--- Records supplied ---

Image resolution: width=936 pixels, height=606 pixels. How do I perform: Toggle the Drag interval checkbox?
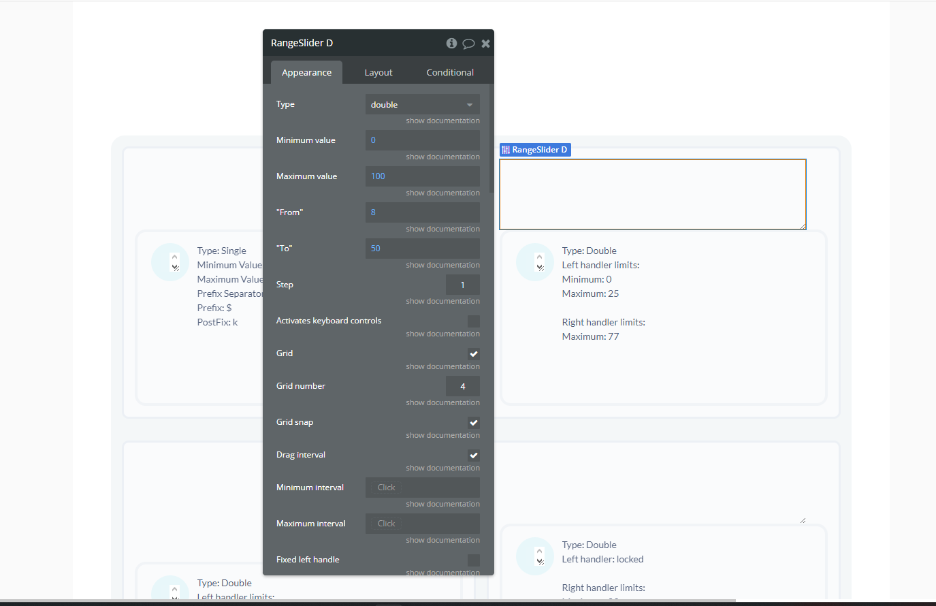pyautogui.click(x=474, y=455)
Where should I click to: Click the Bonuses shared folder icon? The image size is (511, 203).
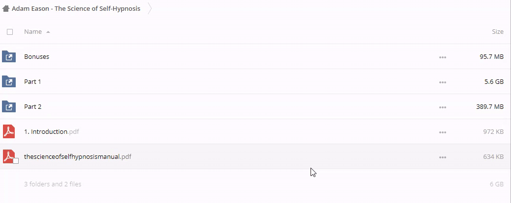click(x=9, y=57)
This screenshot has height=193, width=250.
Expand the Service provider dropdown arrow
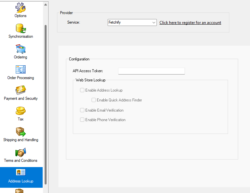(154, 23)
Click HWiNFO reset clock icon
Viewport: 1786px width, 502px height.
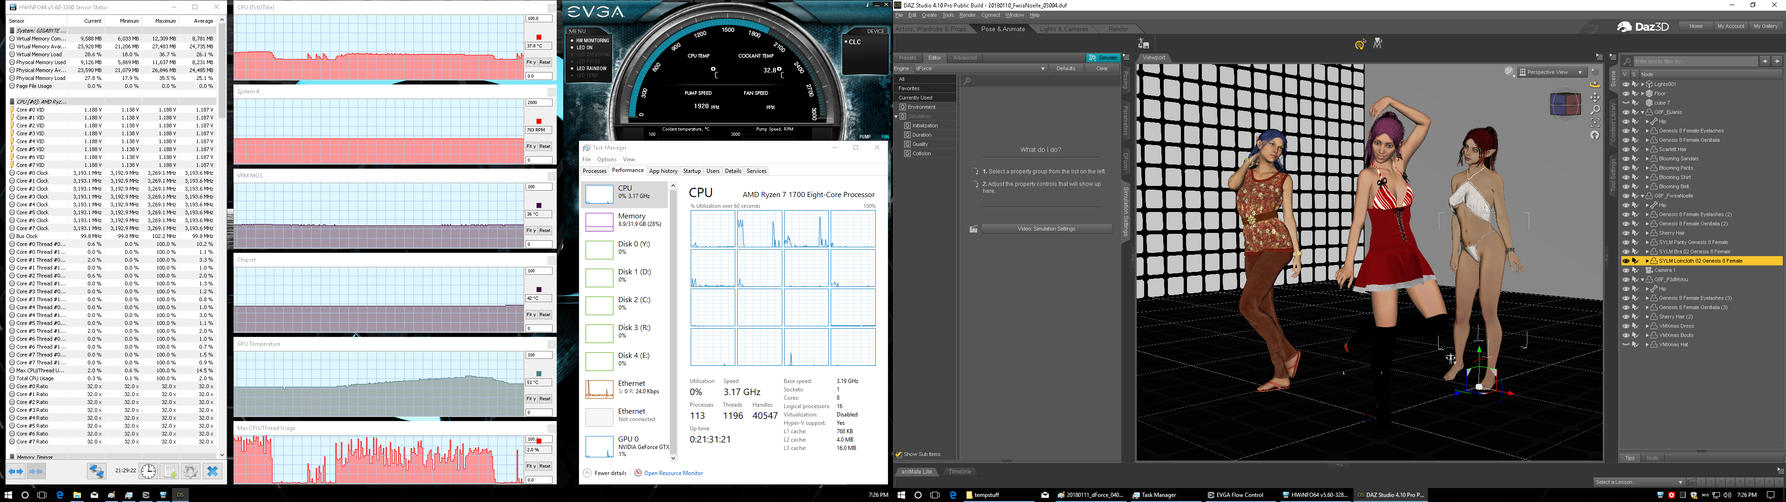point(148,471)
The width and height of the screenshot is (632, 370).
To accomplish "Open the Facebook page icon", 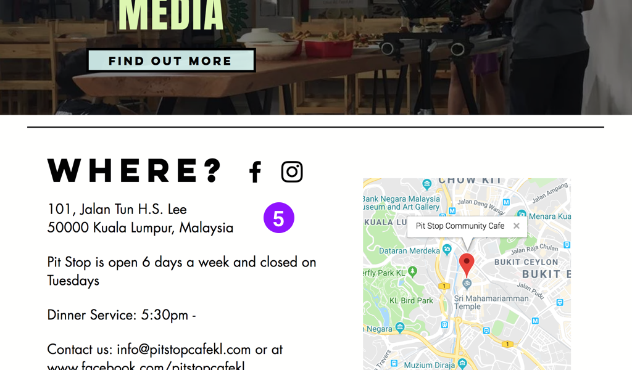I will click(255, 172).
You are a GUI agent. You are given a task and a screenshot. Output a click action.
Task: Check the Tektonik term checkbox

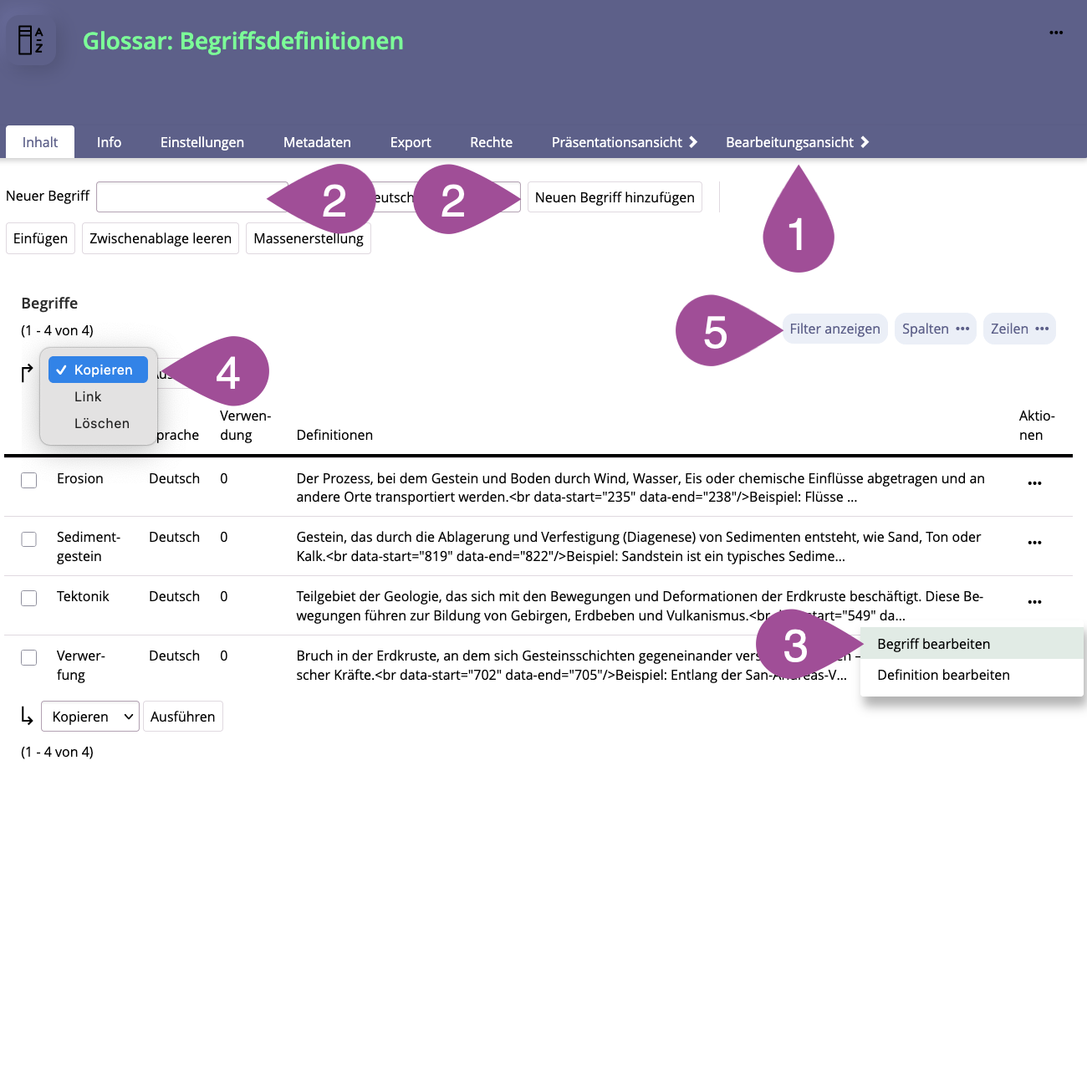29,598
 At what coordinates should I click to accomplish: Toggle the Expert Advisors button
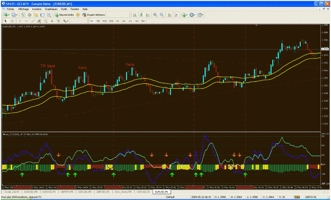94,15

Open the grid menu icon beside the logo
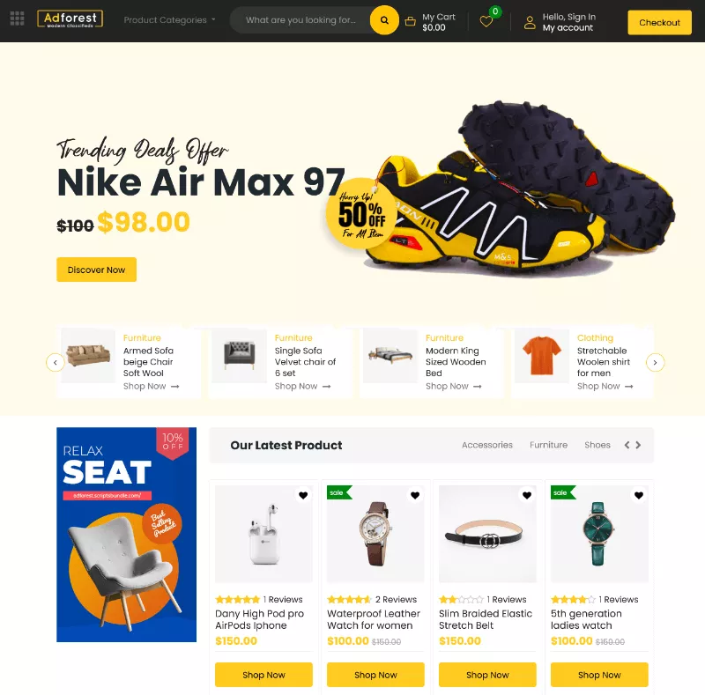click(17, 18)
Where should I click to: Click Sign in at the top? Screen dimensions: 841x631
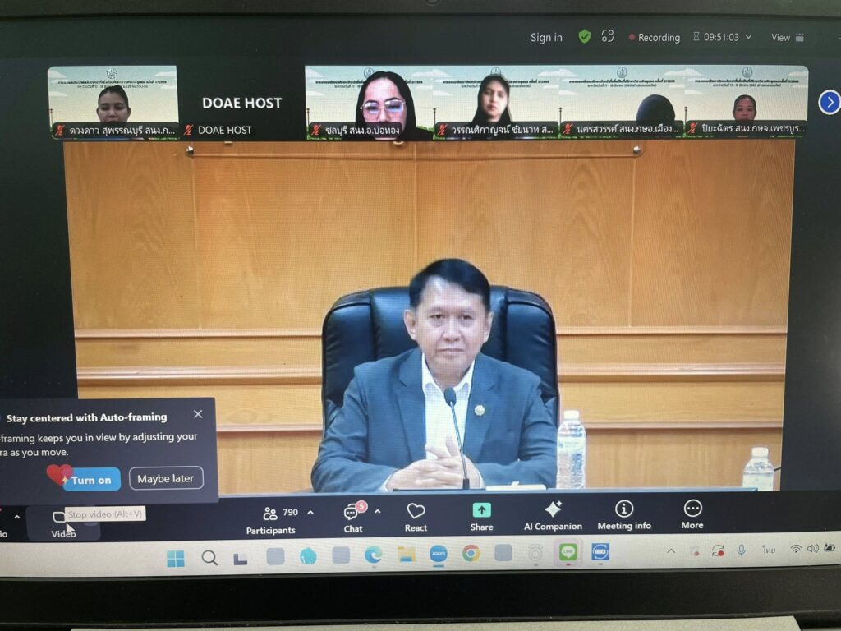546,38
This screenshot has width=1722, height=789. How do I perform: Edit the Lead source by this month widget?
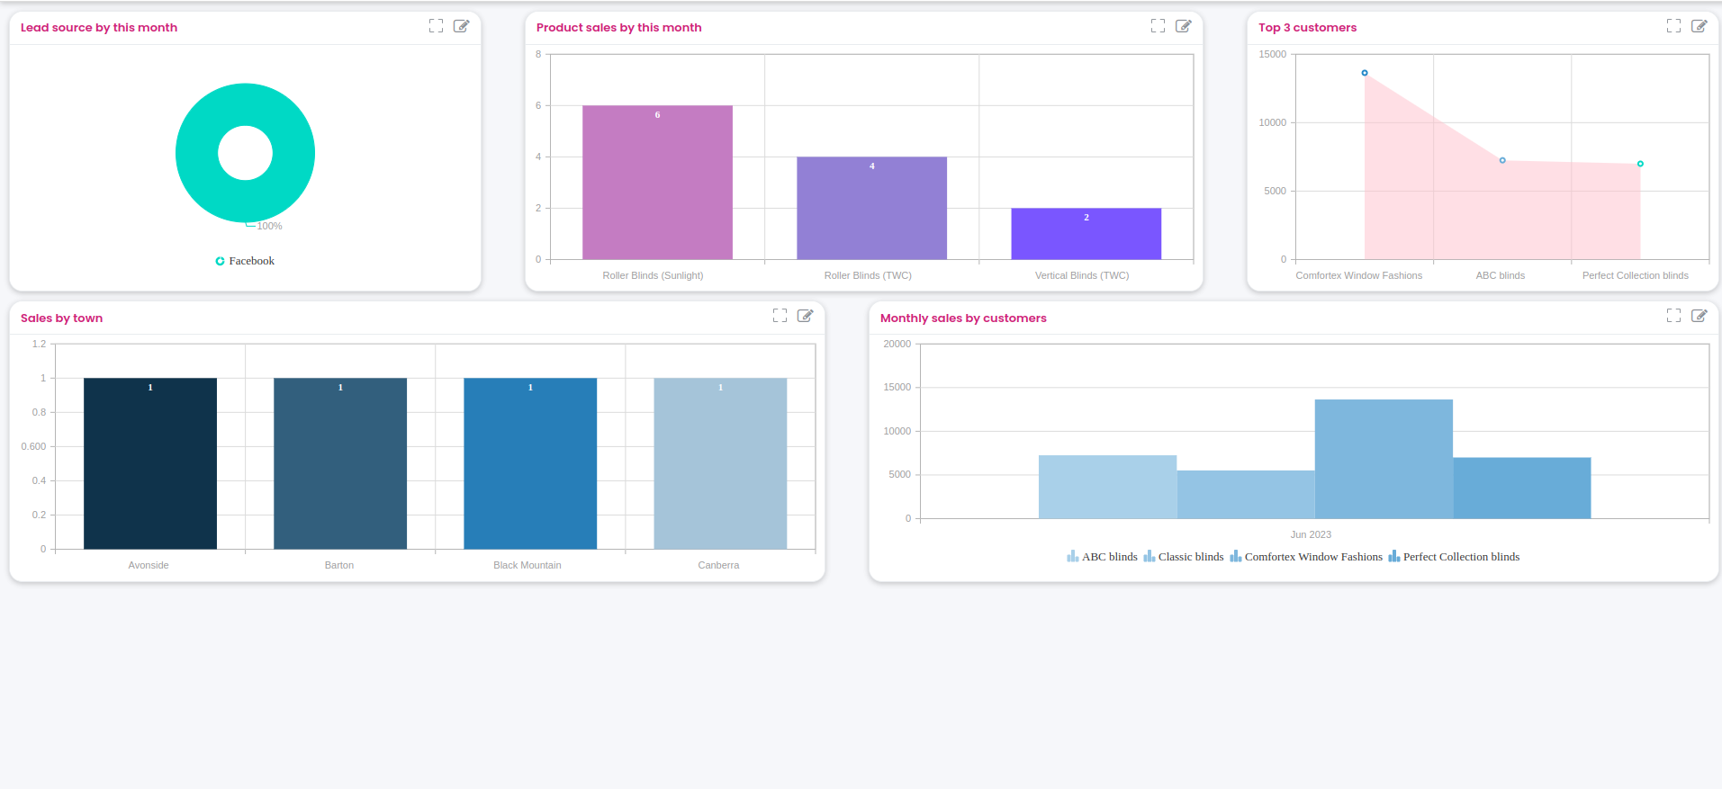tap(461, 26)
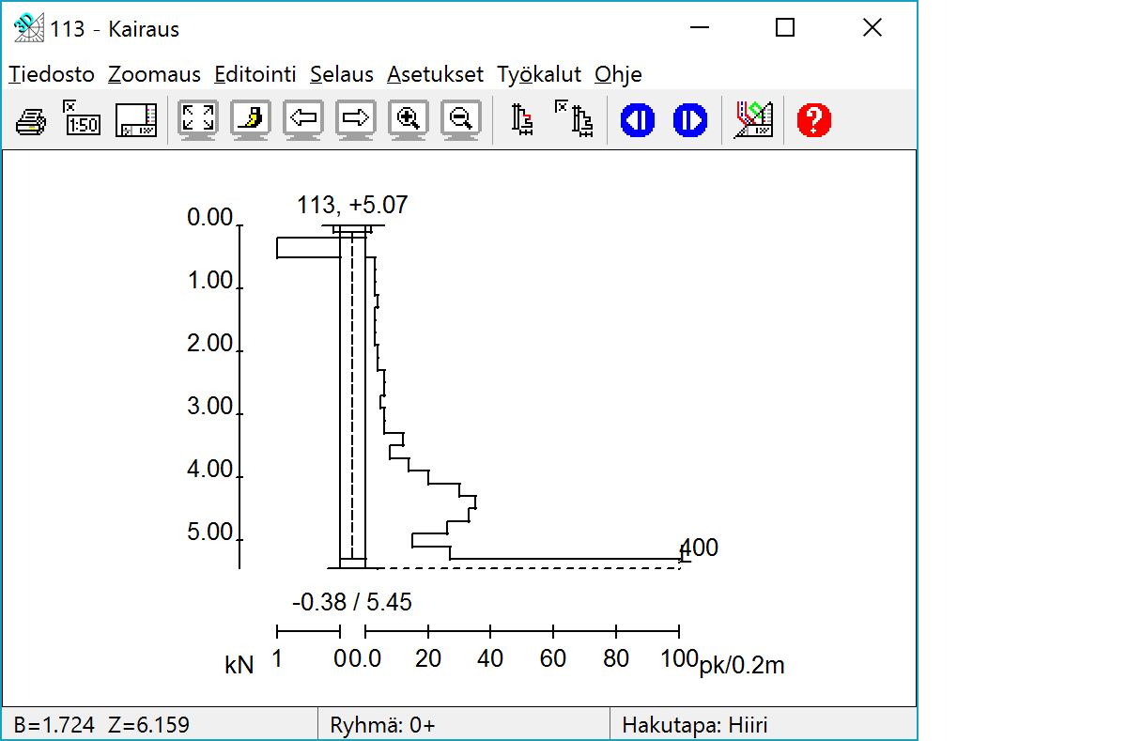Open the Editointi menu

255,74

---

## Exercise prompt
Rewrite the listing as a numbered list, starting at the line that contains "This screenshot has width=1722, height=789." and continuing through the end of the listing, both ends included. Omit blank lines and leave the pictures out.

## Solution
1. This screenshot has width=1722, height=789. How do I perform: Edit the Lead source by this month widget?
2. tap(461, 26)
3. Open the Editointi menu
4. 255,74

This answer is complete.